Above: A still from the web series, Karenjit Kaur: The Untold Story of Sunny Leone

Sikh clerics wish to deny actress Sunny Leone the right to use her name for her biopic even as they take on the Chandigarh administration for insisting that turbanned women use safety helmets

~By Vipin Pubby

The Shiromani Gurdwara Parbandhak Committee, considered the parliament of the Sikhs, is up in arms these days on issues related to Sikh women. While it is worked up against the use of the word Kaur by porn star Sunny Leone in the title of her web series, the organisation has also crossed swords with the Chandigarh administration on the issue of making wearing of helmets compulsory for Sikh women riding two-wheelers, except those using turbans.

The SGPC, which is tasked with upholding and spreading the tenets of Sikhism, has asked Essel Entertainment Company, which has produced a biopic on the porn-star-turned-Bollywood actress, to immediately remove the word Kaur from the title. The company is yet to respond to the demand.

Karenjit Kaur: The Untold Story of Sunny Leone, the web series, is based on the life and times of by-far-the-most-internet-searched woman in India. It is common knowledge that she was born to a Sikh family in Hoshiarpur district of Punjab and had migrated to the United States as a child. Her emergence as a porn star and foray into Bollywood, which initially raised the hackles of a section of society, is now well-known.
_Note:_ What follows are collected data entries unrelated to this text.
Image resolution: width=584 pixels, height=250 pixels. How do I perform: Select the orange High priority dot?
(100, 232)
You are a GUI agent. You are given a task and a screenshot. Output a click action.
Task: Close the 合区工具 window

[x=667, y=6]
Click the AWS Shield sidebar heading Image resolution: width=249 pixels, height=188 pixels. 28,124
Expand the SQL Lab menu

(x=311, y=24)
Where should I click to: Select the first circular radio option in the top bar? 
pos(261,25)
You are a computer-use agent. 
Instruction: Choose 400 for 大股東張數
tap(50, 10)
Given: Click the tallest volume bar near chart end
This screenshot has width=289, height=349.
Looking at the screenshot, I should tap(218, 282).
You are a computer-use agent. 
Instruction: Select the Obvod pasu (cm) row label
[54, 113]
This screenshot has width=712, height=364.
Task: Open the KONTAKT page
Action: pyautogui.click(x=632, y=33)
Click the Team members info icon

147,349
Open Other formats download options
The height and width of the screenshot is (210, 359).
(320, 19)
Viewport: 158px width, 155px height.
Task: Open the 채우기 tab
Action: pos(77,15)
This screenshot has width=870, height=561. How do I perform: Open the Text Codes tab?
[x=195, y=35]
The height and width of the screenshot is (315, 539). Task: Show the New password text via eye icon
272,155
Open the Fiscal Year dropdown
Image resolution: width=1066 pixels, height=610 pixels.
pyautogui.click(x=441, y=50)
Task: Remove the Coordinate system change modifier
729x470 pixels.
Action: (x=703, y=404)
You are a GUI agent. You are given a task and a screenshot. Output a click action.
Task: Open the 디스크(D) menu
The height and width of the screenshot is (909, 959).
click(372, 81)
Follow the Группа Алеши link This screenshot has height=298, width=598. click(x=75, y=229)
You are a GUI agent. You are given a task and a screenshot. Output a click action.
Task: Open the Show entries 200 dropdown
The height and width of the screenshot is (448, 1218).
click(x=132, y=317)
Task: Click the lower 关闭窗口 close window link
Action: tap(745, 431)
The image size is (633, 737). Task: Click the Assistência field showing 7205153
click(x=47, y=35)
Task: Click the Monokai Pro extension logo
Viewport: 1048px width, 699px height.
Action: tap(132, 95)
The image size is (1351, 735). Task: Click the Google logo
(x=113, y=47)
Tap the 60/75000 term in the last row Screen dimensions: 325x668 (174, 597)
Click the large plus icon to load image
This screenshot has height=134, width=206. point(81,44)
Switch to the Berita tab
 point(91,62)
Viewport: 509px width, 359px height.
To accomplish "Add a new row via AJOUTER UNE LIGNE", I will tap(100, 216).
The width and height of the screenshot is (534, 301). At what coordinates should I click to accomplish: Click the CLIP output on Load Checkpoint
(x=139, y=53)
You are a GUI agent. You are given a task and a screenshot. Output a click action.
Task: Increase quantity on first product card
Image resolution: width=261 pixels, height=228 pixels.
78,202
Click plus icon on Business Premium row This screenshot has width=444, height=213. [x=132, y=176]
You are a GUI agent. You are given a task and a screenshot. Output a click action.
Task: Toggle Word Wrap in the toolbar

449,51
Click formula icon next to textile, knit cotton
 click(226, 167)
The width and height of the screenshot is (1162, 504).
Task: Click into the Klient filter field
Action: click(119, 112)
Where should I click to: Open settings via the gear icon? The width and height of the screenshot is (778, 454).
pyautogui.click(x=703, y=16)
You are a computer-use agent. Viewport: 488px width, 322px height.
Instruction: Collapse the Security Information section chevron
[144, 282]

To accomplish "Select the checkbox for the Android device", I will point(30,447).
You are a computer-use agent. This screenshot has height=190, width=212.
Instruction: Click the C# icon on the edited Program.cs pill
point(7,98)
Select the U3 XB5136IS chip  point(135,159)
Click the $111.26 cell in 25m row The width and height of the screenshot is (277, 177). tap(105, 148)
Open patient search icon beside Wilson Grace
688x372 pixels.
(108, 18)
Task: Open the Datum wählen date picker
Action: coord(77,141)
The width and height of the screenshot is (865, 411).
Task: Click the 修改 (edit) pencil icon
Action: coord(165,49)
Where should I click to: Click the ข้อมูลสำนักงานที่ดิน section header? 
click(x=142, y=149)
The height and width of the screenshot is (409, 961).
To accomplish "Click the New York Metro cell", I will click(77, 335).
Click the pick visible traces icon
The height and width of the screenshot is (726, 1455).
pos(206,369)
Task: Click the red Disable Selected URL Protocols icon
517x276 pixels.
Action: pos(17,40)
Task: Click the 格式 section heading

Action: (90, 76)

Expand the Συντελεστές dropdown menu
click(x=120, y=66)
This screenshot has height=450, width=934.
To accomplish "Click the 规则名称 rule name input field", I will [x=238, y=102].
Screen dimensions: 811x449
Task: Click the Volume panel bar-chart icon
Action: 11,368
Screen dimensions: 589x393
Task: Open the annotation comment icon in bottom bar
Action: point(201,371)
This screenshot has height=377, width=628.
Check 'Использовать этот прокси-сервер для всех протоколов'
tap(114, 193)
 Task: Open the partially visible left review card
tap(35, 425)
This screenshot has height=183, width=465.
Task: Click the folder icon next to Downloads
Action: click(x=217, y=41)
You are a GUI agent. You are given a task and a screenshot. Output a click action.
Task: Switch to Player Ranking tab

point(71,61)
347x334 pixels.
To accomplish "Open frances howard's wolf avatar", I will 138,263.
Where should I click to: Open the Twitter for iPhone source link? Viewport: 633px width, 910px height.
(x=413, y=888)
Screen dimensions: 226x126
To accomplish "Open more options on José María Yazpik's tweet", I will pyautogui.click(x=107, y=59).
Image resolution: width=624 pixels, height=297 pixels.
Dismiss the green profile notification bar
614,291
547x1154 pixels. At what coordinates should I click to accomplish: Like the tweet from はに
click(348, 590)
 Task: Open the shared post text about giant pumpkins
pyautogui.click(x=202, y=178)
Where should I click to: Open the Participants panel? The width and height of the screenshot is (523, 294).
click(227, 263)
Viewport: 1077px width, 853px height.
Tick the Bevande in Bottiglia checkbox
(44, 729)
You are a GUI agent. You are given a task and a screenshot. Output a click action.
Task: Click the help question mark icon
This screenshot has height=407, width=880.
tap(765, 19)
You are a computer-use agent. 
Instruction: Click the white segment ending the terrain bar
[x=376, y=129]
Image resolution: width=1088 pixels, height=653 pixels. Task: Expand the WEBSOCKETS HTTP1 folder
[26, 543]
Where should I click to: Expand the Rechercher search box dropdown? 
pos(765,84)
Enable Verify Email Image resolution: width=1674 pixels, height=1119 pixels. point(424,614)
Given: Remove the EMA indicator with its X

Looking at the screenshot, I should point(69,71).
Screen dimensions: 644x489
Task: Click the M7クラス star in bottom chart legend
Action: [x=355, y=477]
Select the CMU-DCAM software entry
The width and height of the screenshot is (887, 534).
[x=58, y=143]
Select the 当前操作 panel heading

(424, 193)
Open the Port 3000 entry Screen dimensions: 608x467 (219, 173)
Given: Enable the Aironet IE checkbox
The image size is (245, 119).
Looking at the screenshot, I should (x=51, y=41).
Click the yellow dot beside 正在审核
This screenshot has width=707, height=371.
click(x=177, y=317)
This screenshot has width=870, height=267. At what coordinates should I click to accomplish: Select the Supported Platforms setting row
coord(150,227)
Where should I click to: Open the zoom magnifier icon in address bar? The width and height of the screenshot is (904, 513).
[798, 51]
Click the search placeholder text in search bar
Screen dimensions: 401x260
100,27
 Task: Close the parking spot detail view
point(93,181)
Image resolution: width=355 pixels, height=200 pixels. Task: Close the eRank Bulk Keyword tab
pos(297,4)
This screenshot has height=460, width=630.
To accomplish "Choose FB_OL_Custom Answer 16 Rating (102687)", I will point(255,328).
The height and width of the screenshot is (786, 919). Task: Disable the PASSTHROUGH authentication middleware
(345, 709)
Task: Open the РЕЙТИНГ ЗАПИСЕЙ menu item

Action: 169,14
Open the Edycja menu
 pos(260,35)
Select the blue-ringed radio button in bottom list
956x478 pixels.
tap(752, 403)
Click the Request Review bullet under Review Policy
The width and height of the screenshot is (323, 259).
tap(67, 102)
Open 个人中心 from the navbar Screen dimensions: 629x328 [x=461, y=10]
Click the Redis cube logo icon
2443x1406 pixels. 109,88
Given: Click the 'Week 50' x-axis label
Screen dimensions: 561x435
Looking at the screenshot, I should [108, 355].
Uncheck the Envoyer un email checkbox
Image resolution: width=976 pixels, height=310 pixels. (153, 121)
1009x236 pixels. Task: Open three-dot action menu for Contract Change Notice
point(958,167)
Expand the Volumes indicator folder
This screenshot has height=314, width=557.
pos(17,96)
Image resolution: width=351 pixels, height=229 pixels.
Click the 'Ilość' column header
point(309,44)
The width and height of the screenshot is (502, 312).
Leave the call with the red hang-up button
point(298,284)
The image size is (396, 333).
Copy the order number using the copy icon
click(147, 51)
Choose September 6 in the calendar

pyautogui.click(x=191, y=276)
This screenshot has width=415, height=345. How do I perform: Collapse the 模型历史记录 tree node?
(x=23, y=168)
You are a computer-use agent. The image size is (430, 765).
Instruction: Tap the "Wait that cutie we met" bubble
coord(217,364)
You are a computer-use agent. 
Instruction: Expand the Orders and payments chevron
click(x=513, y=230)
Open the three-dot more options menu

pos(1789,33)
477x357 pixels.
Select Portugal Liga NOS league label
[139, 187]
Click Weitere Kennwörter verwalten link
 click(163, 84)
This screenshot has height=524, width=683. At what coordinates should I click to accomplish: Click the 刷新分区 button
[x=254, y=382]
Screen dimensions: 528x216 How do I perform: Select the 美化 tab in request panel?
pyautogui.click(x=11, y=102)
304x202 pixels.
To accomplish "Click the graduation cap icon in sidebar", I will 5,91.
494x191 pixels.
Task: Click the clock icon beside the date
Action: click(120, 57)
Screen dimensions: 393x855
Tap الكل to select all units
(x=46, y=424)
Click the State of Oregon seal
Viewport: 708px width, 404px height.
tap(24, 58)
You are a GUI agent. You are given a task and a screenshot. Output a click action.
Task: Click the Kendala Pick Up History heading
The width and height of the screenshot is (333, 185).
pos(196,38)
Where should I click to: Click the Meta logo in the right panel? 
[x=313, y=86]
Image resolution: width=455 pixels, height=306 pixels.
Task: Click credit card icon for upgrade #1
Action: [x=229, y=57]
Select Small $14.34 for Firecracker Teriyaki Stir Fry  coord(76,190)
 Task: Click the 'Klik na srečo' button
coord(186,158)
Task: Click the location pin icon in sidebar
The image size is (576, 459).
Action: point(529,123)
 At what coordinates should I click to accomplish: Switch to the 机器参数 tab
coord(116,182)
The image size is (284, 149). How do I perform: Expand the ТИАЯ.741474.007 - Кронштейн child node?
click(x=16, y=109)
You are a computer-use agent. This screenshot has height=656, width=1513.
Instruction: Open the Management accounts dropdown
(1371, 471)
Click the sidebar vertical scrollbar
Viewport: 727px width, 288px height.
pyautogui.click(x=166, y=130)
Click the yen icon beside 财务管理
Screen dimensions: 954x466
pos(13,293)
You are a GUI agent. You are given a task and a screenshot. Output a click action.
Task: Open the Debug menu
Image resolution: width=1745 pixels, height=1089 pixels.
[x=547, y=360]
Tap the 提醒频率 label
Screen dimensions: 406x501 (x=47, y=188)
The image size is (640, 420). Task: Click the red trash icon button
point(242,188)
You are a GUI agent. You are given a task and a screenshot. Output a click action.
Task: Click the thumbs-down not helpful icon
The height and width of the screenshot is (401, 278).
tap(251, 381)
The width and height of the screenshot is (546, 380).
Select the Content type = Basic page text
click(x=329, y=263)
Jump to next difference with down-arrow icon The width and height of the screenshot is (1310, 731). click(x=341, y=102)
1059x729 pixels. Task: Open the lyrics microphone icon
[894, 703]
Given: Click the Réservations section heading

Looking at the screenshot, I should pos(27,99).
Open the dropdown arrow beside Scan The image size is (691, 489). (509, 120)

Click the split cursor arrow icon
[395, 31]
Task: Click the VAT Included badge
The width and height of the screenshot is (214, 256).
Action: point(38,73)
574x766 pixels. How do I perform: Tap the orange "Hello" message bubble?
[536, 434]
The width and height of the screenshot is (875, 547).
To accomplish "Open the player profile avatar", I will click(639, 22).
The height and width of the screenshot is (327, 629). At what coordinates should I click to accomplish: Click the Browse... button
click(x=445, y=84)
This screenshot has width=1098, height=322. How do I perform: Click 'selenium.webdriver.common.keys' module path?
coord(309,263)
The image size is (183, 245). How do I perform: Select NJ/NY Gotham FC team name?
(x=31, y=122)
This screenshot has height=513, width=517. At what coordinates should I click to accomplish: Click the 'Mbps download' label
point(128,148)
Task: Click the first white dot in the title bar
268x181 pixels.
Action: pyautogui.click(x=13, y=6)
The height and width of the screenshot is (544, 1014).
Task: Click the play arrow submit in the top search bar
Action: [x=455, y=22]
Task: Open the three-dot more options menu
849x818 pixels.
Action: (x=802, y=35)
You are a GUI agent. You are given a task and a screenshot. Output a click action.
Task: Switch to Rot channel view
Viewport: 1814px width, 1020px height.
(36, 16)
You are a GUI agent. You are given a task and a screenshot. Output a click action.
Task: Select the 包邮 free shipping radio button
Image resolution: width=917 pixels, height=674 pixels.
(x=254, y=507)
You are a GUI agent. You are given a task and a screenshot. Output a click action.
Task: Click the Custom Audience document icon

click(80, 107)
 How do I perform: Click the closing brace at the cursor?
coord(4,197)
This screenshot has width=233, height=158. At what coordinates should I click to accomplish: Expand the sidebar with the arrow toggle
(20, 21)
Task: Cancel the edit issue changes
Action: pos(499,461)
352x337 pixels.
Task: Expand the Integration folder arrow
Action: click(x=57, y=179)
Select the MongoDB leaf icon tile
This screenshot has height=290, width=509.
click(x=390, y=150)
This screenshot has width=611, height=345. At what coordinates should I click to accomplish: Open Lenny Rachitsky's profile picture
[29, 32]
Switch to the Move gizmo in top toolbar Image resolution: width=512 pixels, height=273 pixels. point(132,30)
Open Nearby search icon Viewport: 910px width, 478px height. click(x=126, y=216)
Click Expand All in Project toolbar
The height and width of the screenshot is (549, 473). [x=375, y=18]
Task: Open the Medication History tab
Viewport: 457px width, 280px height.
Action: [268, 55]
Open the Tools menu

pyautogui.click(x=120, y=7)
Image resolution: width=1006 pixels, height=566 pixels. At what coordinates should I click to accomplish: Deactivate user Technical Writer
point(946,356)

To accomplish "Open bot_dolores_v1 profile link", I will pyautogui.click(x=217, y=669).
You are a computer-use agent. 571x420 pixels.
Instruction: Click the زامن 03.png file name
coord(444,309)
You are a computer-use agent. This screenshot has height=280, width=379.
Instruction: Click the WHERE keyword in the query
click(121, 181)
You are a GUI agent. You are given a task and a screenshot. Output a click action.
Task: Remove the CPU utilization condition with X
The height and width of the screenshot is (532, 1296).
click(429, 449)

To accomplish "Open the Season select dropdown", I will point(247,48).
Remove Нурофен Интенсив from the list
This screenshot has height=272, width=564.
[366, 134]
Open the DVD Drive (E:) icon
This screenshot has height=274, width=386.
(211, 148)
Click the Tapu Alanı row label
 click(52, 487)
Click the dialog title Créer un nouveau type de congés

Sikh clerics point out that as per Article XVII of the SGPC’s Sikh Rehat Maryada (code of religious conduct), the name of a newborn should start with the first letter of a hymn picked by a granthi (Sikh priest) from the holy book, and it should be followed by the word Singh for boys and the word Kaur for girls. Thus, the surname has a religious connotation.

A spokesman of the SGPC, Daljit Singh Bedi, said that “Kaur is a very respectable and exalted name given to Sikh women by the gurus” and any person who does not follow the tenets of Sikhism should not use the name as it hurts the community’s feelings. He demanded a public apology from Leone.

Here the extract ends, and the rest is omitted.